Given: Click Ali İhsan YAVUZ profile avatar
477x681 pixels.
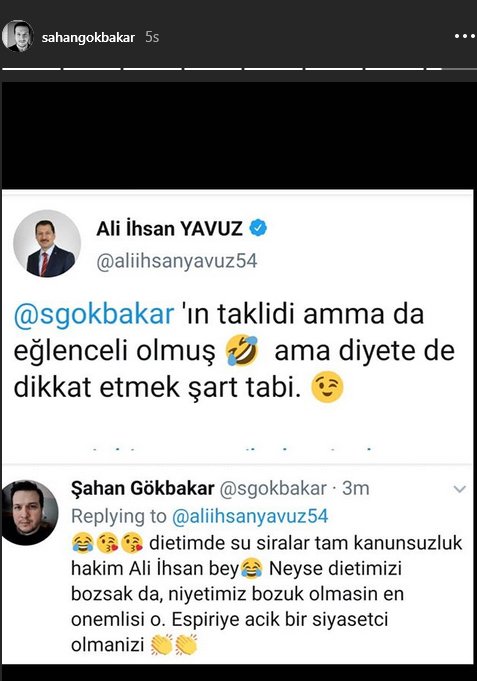Looking at the screenshot, I should point(47,245).
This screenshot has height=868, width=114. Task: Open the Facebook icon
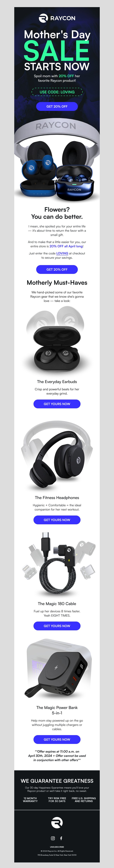coord(61,838)
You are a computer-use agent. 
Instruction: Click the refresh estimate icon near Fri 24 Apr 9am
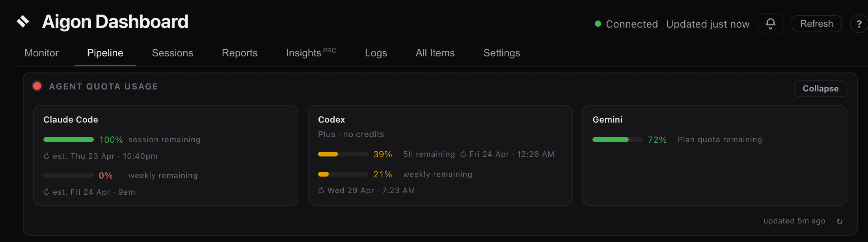pyautogui.click(x=47, y=192)
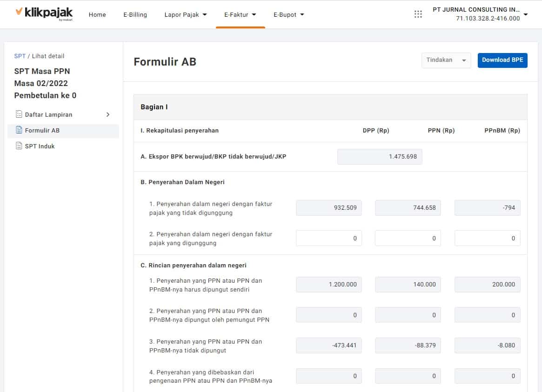Click DPP field for faktur pajak digunggung
The width and height of the screenshot is (542, 392).
[x=328, y=238]
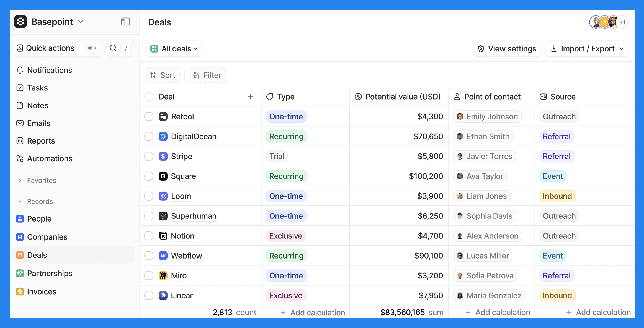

TASK ITEM
Retype the lines above exactly, no pictures.

PROBLEM SOLUTION
Given: Click Ali İhsan YAVUZ profile avatar
477x681 pixels.
Looking at the screenshot, I should point(47,245).
This screenshot has height=868, width=114. Task: Open the Facebook icon
coord(61,838)
You are a computer-use agent. 
Instruction: Click the refresh estimate icon near Fri 24 Apr 9am
pyautogui.click(x=47, y=192)
Click DPP field for faktur pajak digunggung
The width and height of the screenshot is (542, 392).
[x=328, y=238]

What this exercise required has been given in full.